> _PAGE TEXT_:
--*--
Without a formal complaint, Baedeker said state law prohibited him from discussing in detail the evidence of environmental contamination. In a written response, Baedeker said that a handful of other horses may have been contaminated, but he offered little supporting evidence.

“The other horses had the presence of scopolamine but below the screening level and therefore were not positive tests,” he said in a written response.

The California racing board, along with the horse racing industry at large, has been under fire because of the death of 30 racehorses since Dec. 26 at Santa Anita Park. The Los Angeles district attorney is investigating the deaths, and the state legislature has held hearings and considered changes to improve how horses are treated and tracks regulated.

California statutes do not prohibit active horse owners from being appointed to the regulatory board overseeing the sport. Beyond the chairman’s owner-trainer relationship with Baffert, the board’s vice chairwoman, Madeline Auerbach, and another commissioner, Dennis Alfieri, employ trainers and jockeys in California.
--*--
> _EXCERPTED DATA_:
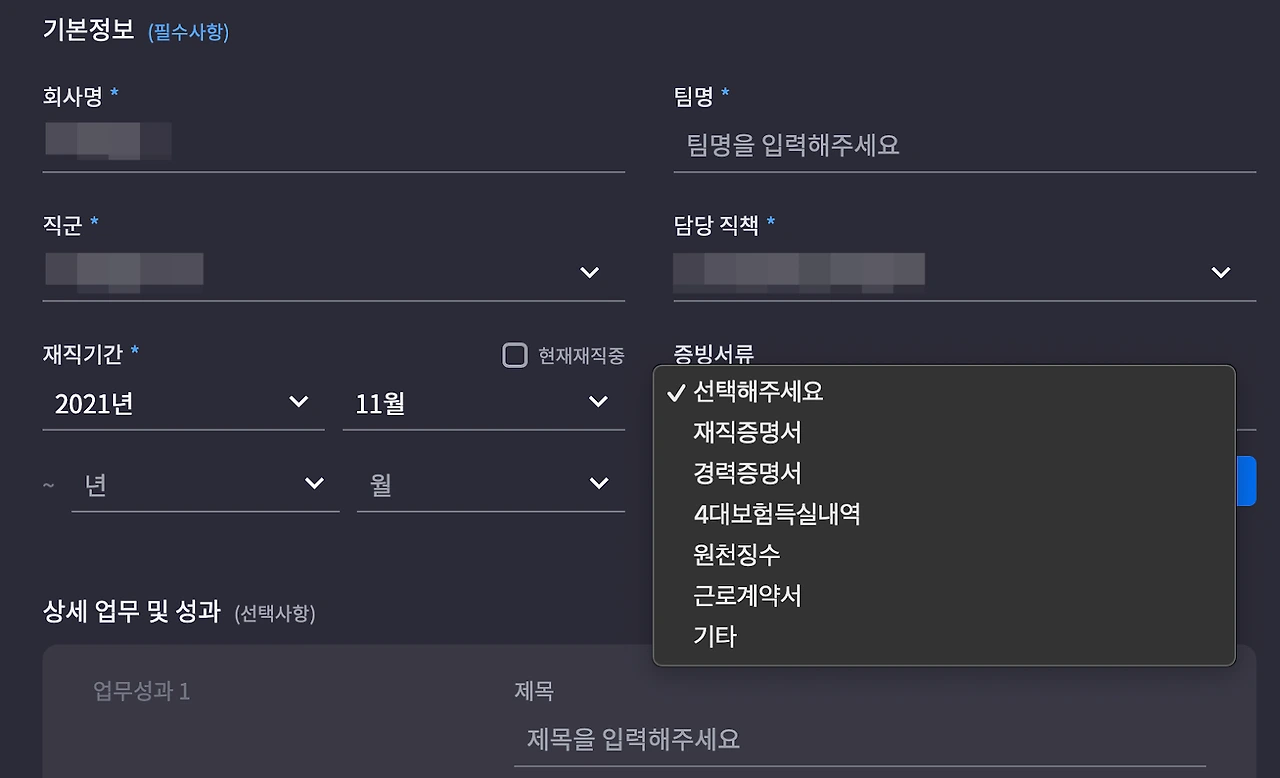Choose 경력증명서 as the document type

[745, 472]
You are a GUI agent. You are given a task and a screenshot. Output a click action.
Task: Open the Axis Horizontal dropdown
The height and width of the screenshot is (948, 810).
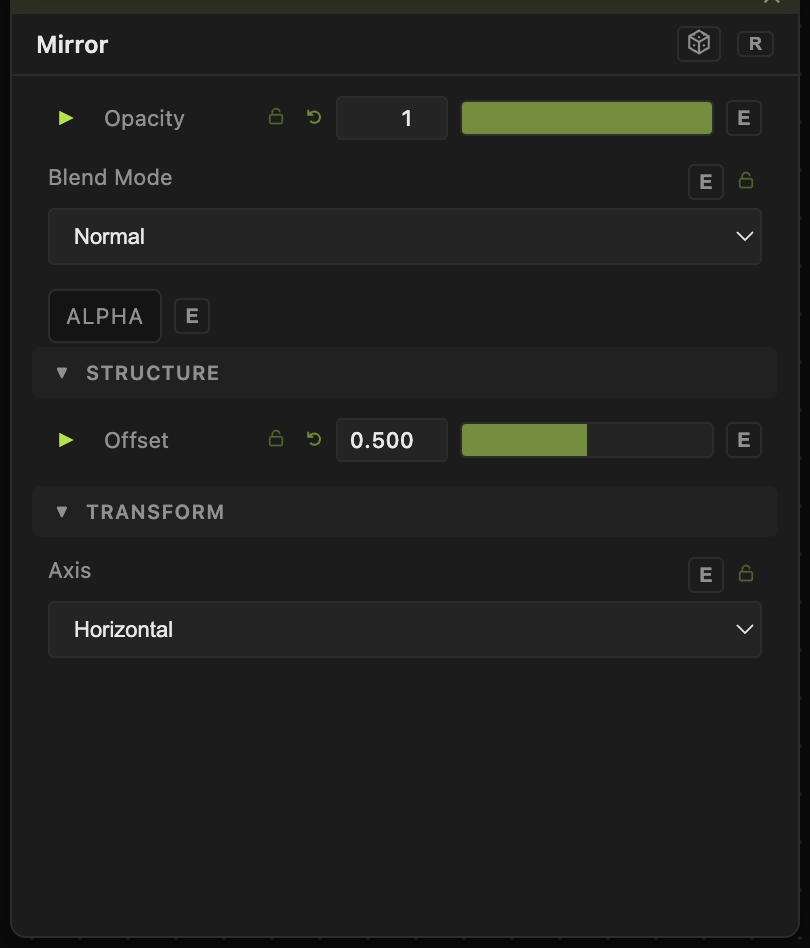tap(405, 629)
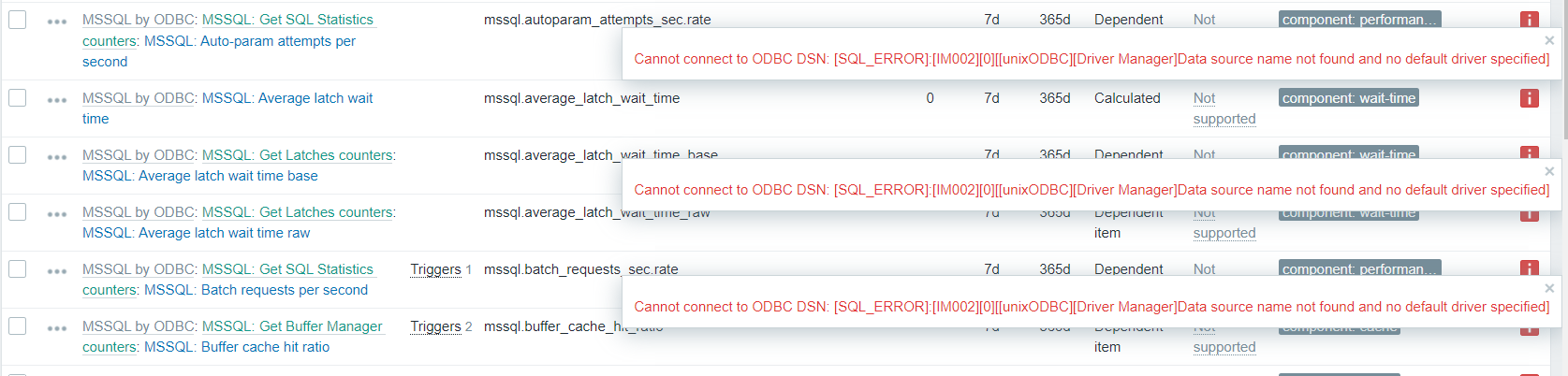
--*--
Write the next part of the news report on the California horse racing board and the racehorse deaths at Santa Anita Park, picking up after its final sentence.

> _FINAL ANSWER_:
Joe Gorajec, a former chairman of the Association of Racing Commissioners International, a trade group of industry commissioners, said the system was doomed to fail in California and other states in which the regulators are in business with the people they are there to police.

“Minimal prohibitions should preclude active horse owners, trainers, breeders and jockeys, or anyone else that derives income from the business, to serve on a commission,” said Gorajec, who was executive director of the Indiana Horse Racing Commission. “Commissioners should be prohibited from wagering in the state they serve.”

In the months that followed the decision to drop the case against Justify, the racing board moved to lessen the penalty for a scopolamine violation from disqualification and forfeiture of purse to only a fine and suspension.

Baedeker said regulators had been considering a move to the lesser standard. He said the plan was to appeal for the lesser classification if the matter came before a hearing.

“Our staff failed to bring those changes to the board — we admit that,” he said.

Baffert has endured previous regulatory proceedings in California

In 2013, after seven horses in his care died over a 16-month period, he was the subject of a report by the board, which revealed he had been giving every horse in his barn a thyroid hormone without checking to see if any of them had thyroid problems.

Baffert told the investigators that he thought the medication would help “build up” his horses even though the drug is generally associated with weight loss. In that case, the board’s report found no evidence “that C.H.R.B. rules or regulations have been violated.”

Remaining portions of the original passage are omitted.